Exercise goal |
Look through the entries for the string "flag" and copy every line where it shows up.

Pixel coordinate grounding data
-- Opening Marker --

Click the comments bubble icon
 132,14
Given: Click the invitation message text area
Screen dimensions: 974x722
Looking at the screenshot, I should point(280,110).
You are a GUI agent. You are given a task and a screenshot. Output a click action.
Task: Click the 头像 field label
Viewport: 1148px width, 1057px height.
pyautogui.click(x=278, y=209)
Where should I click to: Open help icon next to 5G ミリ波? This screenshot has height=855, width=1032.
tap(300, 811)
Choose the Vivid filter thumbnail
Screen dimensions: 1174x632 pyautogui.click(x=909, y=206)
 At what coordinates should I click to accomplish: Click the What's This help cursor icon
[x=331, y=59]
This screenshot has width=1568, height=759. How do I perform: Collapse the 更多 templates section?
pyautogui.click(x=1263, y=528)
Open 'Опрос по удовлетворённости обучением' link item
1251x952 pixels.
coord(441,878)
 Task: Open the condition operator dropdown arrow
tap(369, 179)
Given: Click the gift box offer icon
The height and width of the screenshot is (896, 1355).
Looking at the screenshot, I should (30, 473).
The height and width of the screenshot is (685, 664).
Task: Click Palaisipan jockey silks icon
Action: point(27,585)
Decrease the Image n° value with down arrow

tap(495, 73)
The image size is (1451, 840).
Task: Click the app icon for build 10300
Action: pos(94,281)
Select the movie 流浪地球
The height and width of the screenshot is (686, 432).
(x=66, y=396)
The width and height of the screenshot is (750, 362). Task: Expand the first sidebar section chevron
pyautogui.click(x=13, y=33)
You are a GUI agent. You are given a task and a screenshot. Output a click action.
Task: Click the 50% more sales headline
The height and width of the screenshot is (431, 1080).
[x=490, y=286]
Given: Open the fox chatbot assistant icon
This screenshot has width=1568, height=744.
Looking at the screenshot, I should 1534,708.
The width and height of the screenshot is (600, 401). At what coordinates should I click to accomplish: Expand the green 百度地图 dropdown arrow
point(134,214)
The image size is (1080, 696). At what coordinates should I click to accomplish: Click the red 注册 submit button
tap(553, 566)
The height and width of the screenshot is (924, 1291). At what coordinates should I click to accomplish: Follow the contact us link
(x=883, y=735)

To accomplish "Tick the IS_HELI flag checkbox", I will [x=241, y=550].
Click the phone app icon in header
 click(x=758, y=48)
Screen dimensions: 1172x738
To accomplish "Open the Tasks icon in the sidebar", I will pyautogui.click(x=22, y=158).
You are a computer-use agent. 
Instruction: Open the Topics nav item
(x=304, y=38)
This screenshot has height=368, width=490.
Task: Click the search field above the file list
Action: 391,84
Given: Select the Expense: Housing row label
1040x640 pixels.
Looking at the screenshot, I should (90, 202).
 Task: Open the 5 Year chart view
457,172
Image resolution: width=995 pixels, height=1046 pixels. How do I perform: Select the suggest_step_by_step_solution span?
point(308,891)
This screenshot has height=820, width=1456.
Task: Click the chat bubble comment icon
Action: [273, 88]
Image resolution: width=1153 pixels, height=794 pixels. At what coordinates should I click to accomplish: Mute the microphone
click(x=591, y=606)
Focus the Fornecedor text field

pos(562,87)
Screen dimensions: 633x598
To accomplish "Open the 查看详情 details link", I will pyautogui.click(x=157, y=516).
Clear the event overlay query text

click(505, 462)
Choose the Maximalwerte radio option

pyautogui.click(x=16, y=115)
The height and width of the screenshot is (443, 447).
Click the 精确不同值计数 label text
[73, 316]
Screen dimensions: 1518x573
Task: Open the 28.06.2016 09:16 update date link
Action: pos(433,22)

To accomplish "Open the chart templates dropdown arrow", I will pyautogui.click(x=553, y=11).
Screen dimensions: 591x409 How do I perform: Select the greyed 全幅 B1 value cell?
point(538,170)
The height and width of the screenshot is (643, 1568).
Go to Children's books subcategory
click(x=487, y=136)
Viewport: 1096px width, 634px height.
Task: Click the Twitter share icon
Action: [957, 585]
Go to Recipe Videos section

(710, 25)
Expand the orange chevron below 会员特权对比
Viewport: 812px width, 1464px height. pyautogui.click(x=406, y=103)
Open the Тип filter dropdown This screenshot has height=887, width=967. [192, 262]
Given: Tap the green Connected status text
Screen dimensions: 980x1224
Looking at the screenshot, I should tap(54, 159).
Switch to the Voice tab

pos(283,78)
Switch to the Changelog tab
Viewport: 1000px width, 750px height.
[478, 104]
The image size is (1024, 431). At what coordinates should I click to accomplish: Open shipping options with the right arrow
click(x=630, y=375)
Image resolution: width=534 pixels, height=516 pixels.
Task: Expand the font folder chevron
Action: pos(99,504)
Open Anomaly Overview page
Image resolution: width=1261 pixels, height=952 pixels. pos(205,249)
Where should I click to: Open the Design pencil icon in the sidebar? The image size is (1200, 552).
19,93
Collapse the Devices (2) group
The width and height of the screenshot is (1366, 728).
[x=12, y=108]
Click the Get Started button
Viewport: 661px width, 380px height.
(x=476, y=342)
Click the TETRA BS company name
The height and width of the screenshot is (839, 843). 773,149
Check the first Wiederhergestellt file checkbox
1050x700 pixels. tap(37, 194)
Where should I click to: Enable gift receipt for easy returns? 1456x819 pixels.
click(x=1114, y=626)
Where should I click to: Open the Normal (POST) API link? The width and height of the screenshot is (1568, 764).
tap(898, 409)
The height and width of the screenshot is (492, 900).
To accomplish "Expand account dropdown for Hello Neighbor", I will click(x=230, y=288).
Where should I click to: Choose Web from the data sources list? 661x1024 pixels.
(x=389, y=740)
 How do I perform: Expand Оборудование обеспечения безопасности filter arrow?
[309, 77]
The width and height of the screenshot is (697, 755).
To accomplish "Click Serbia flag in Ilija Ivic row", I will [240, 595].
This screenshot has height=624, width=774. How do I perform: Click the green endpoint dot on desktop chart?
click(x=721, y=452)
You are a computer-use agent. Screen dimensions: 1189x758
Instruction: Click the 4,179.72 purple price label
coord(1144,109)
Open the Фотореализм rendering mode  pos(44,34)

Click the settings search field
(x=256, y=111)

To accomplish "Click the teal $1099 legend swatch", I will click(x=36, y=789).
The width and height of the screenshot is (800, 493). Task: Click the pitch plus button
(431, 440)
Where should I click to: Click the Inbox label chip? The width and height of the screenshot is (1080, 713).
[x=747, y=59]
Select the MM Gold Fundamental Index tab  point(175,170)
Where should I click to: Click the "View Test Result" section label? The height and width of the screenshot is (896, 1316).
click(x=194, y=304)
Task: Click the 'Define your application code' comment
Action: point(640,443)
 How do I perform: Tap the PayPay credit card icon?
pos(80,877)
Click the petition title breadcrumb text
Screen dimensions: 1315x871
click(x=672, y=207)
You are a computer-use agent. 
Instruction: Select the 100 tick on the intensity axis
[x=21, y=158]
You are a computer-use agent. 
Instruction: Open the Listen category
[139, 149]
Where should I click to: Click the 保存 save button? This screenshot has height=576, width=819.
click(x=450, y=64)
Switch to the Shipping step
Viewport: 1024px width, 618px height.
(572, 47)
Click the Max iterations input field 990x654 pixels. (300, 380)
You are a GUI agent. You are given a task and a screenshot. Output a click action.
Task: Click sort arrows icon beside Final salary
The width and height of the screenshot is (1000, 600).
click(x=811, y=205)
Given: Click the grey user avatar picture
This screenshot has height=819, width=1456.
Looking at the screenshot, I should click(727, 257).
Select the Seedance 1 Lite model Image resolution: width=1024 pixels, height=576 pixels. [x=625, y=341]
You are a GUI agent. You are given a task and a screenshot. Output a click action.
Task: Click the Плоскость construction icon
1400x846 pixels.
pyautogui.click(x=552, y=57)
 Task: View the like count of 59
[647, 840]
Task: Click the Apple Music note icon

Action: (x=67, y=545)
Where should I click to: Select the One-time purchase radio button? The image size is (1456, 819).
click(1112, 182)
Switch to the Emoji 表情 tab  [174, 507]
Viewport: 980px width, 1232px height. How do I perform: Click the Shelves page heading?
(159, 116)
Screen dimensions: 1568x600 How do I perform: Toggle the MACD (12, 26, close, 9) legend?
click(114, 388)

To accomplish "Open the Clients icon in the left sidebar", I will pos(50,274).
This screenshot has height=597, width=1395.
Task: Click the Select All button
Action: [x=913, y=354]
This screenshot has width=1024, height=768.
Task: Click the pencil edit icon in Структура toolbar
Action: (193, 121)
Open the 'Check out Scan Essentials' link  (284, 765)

-- Closing Marker --

Solution to this problem |
To accomplish "Tick the IS_HELI flag checkbox", I will [x=241, y=550].
To accomplish "Click Serbia flag in Ilija Ivic row", I will [240, 595].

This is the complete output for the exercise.